Tantangan yang dihadapi industri jasa keuangan pada 2022 sama dengan tantangan yang dihadapi dalam pemulihan ekonomi, yakni ancaman penyebaran Omicron, kendati Omicron diyakini tak seganas Delta.
Oleh
Redaksi
·3 menit baca
Otoritas Jasa Keuangan memproyeksikan akselerasi pertumbuhan sektor jasa keuangan pada 2022, sejalan dengan target pertumbuhan ekonomi nasional 5,2 persen.
Pertumbuhan penyaluran kredit ditargetkan meningkat dari 5,2 persen pada 2021 menjadi sekitar 7,5 persen plus minus 1 persen pada tahun 2022. Pertumbuhan diprediksi juga terjadi di industri keuangan nonbank, seperti perusahaan pembiayaan, asuransi jiwa, asuransi umum, dan dana pensiun (Kompas, 21/1/2022).
Optimisme Otoritas Jasa Keuangan (OJK) didasarkan pada berbagai capaian positif indikator industri jasa keuangan pada 2021, seperti rasio kredit bermasalah (NPL) yang membaik dan rasio kecukupan modal (CAR) perbankan yang meningkat signifikan. Juga rasio solvabilitas (RBC) industri asuransi jiwa dan asuransi umum yang sangat positif. Selain itu, kinerja sektor inovasi keuangan digital, seperti industri teknologi finansial pinjaman antarpihak (peer to peer lending) dan securities crowdfunding, juga impresif.
Intermediasi perbankan sebagai salah satu mesin penggerak ekonomi nasional sempat mati suri dan mengalami kontraksi selama pandemi Covid-19. Pemicunya terutama tingginya risiko gagal bayar kredit yang meningkat akibat meningkatnya ketidakpastian ekonomi dan menurunnya permintaan kredit oleh konsumen dan pelaku usaha, sebab menurunnya permintaan akan barang dan jasa akibat kebijakan pembatasan mobilitas manusia.
Bauran kebijakan ekonomi makro yang bersifat akomodatif dan kontrasiklikal banyak membantu memulihkan fungsi intermediasi perbankan sejak paruh kedua 2021.
Secara umum, tantangan yang dihadapi industri jasa keuangan pada 2022 juga sama dengan tantangan yang dihadapi dalam pemulihan ekonomi, yakni ancaman penyebaran Omicron, kendati Omicron diyakini tak seganas Delta. Lonjakan kasus Omicron bisa memicu kebijakan baru pembatasan mobilitas manusia dan turunnya permintaan masyarakat.

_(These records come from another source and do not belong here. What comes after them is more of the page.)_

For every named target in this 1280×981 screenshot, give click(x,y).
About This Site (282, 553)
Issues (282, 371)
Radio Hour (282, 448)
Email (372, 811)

Selain itu, juga dampak kebijakan tapering dalam bentuk kenaikan suku bunga oleh bank sentral AS, yang diprediksi bisa terjadi empat kali dalam tahun ini. Mau tak mau, negara berkembang, termasuk Indonesia, harus menyesuaikan, dan ini bisa memicu kenaikan suku bunga di dalam negeri di saat kita justru tengah memacu pemulihan ekonomi nasional.

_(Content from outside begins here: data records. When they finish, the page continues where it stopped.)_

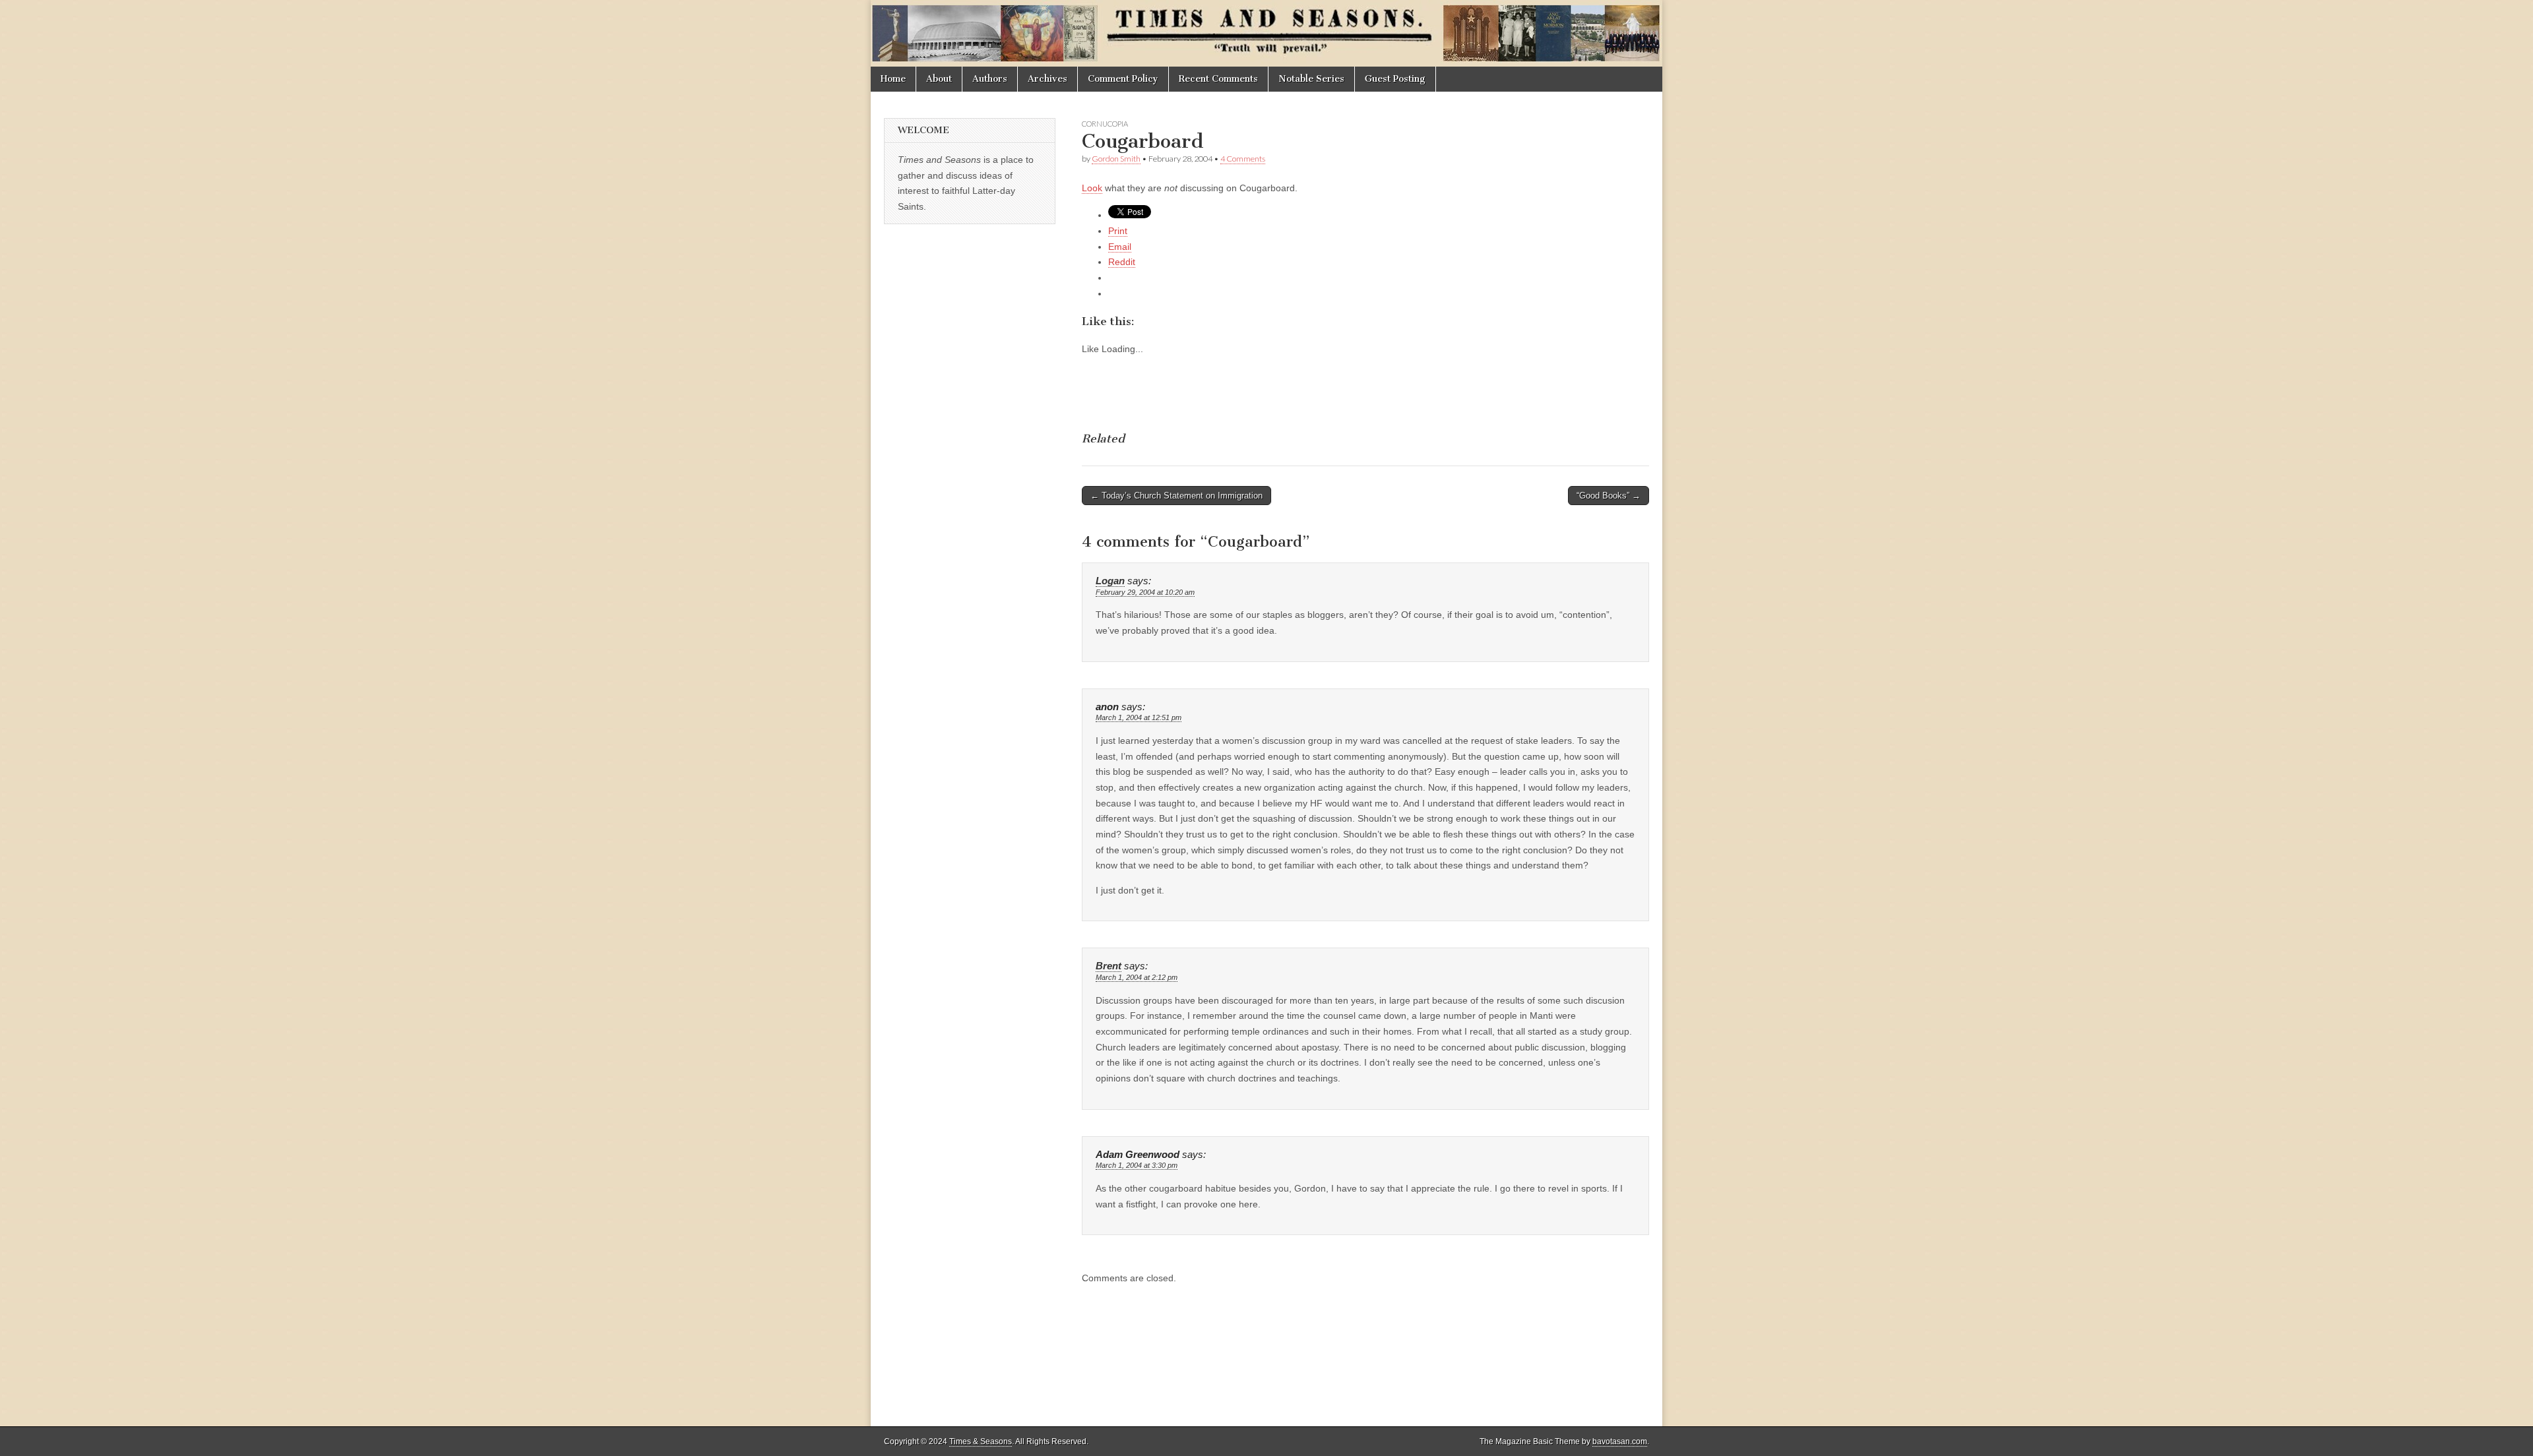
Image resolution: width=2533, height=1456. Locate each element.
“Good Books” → (1609, 496)
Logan (1110, 581)
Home (893, 78)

Percepatan normalisasi kebijakan stimulus terkait Covid-19 di negara maju juga bisa mengancam stabilitas sistem dan jasa keuangan domestik dan tekanan terhadap nilai tukar, terutama jika itu memicu pelarian modal ke luar negeri. Namun, seperti diungkapkan Presiden Joko Widodo, penyebaran kasus Covid-19 yang semakin terkendali pada paruh kedua 2021 menjadi modal untuk mendorong percepatan pemulihan pada 2022.
Dengan percepatan vaksinasi, plus dimulainya program vaksin penguat dan penerapan protokol kesehatan yang ketat, penyebaran Omicron tak seburuk Delta, bisa dikendalikan. Pengaruh ekonominya juga lebih terbatas sehingga pemulihan ekonomi bisa berlanjut. Kolaborasi pemangku kepentingan dibutuhkan, termasuk kesiapan dan dukungan, jika dinamika pengendalian penyebaran Omicron menuntut dilakukan perubahan kebijakan dari waktu ke waktu.